------ Data extracts

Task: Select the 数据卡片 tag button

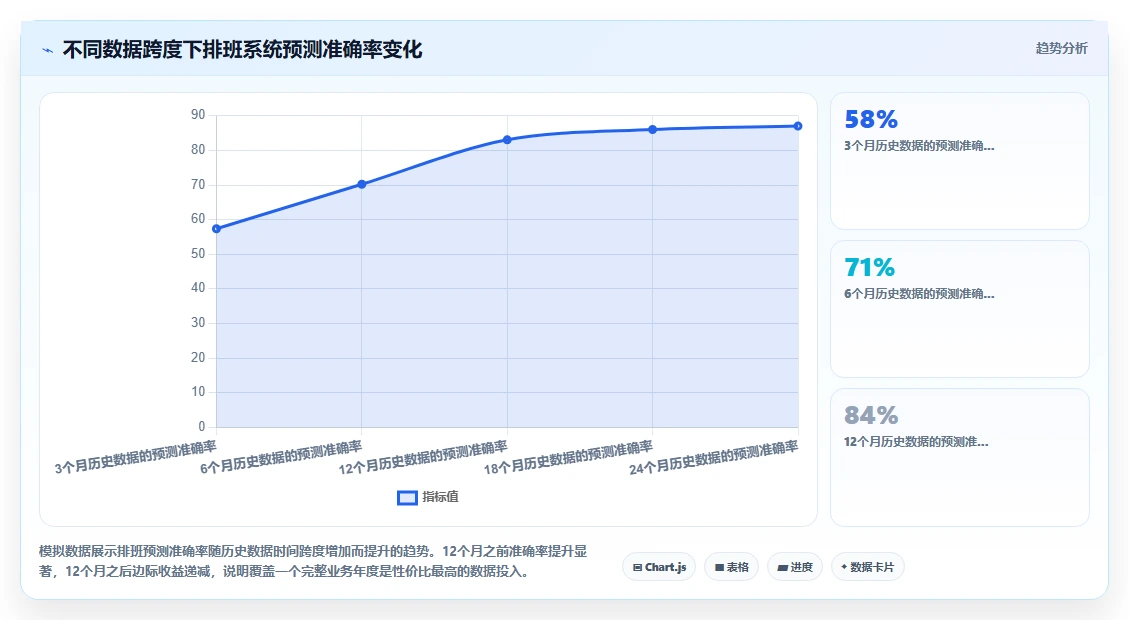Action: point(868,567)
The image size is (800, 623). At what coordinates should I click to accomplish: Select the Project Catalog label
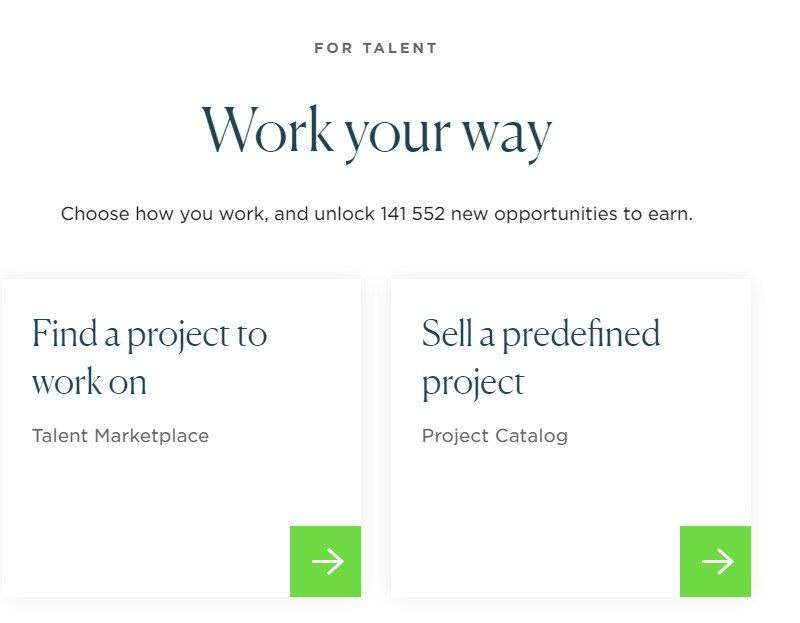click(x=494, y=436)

------------
------ Data extracts

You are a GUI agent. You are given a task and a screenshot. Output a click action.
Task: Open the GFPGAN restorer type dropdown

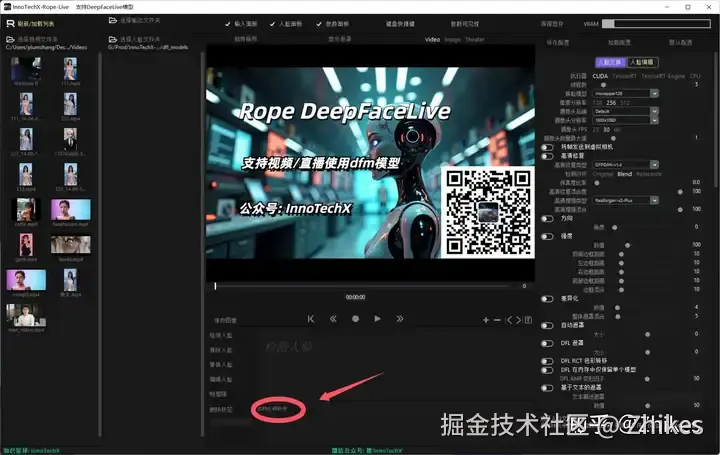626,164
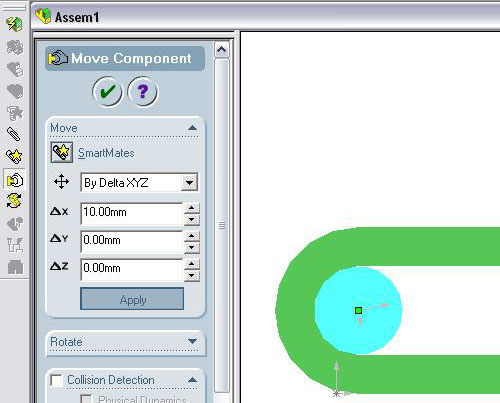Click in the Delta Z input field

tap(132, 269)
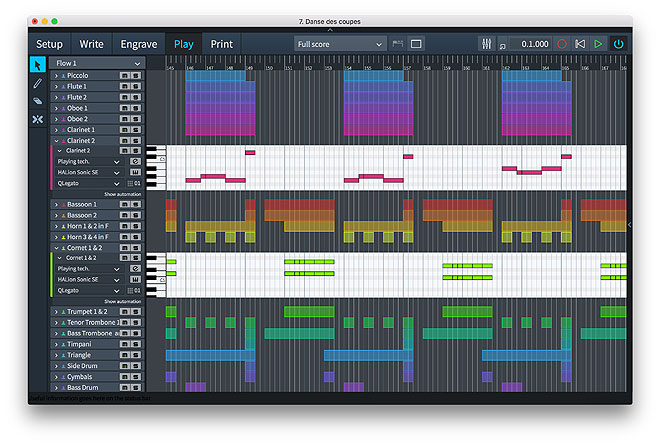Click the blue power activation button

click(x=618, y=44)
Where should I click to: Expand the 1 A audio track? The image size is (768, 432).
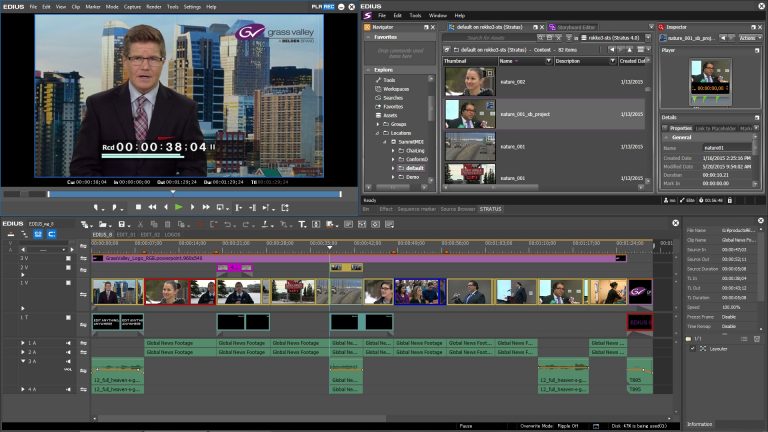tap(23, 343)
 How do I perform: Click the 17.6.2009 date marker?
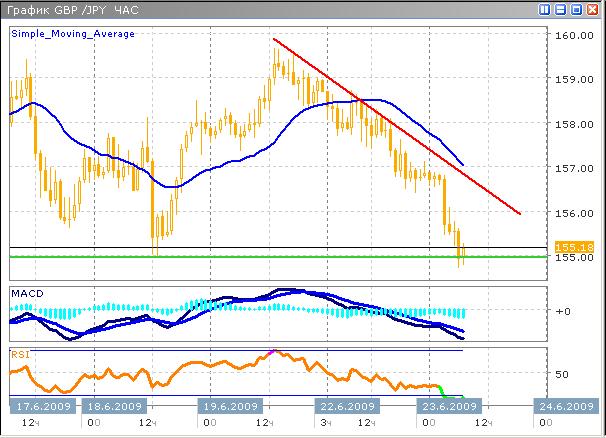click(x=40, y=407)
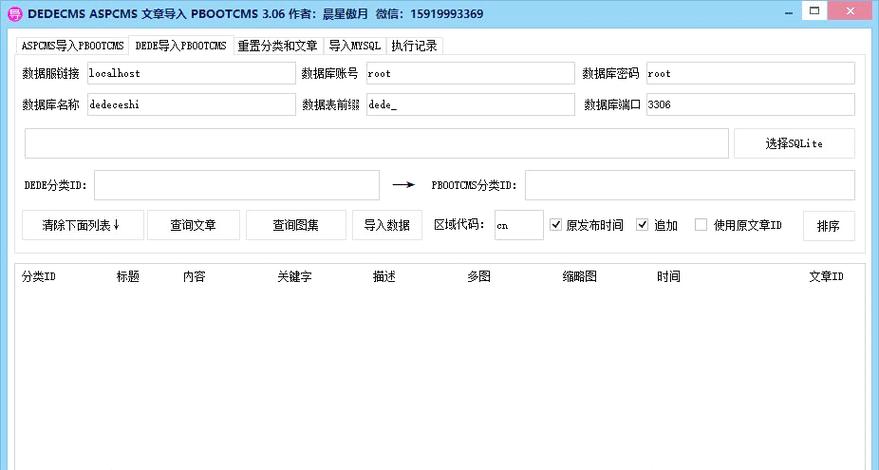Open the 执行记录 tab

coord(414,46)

------------
------ Data extracts

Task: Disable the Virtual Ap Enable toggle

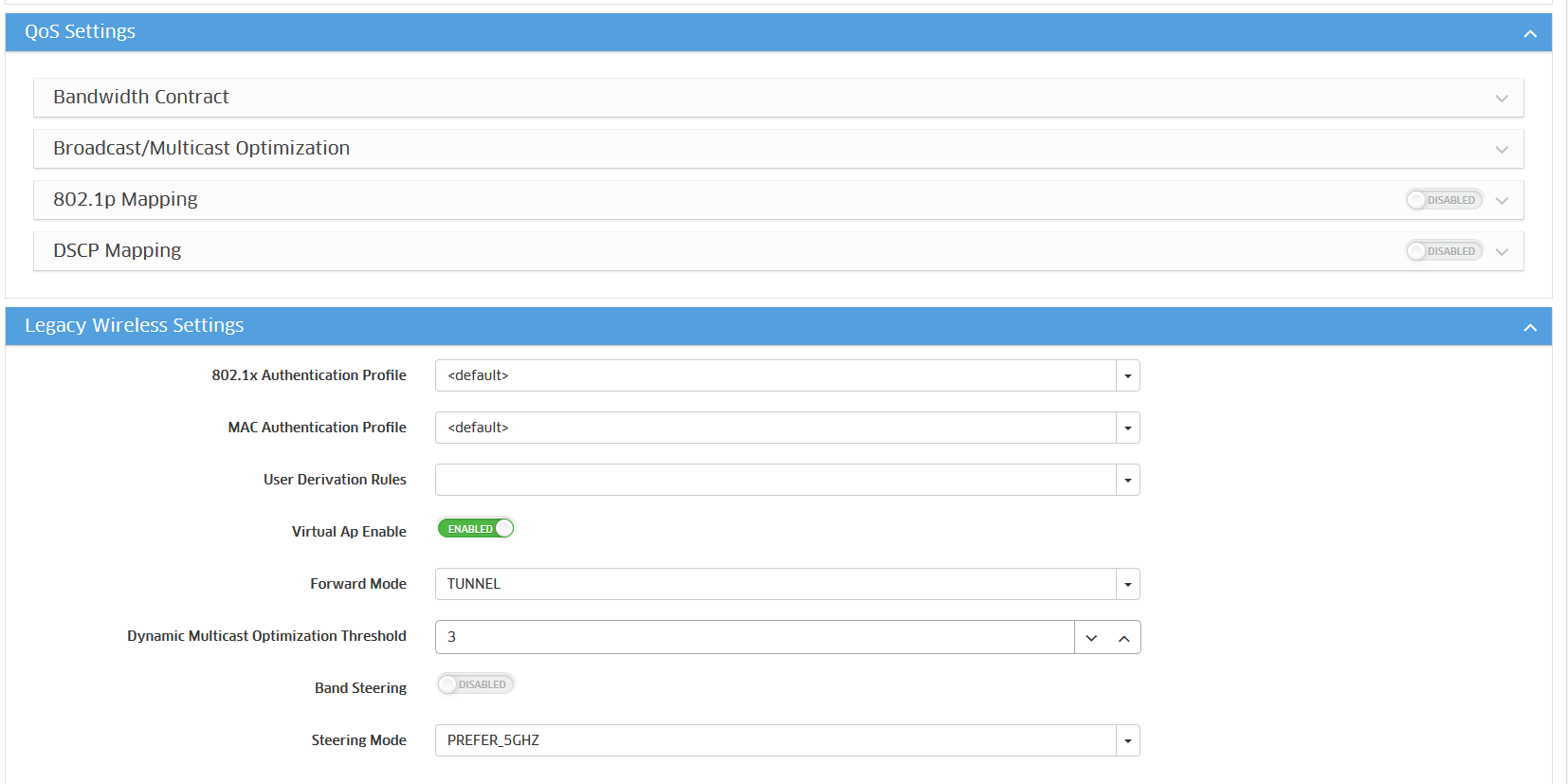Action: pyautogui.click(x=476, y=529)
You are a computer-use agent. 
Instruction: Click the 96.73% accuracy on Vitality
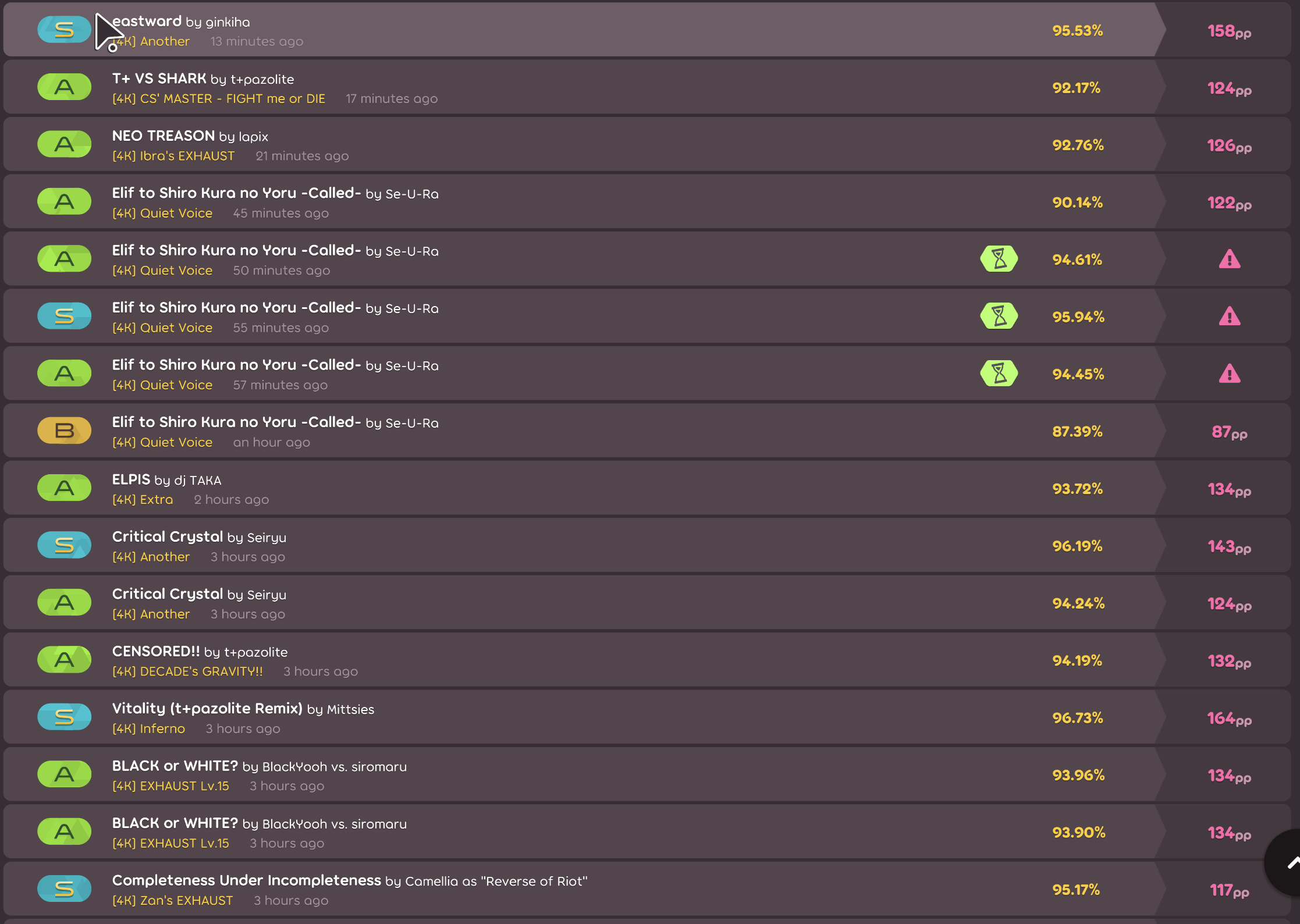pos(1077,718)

------------

### About this task
Answer with one number only: how many lines above contain the word "agent".

### Answer
2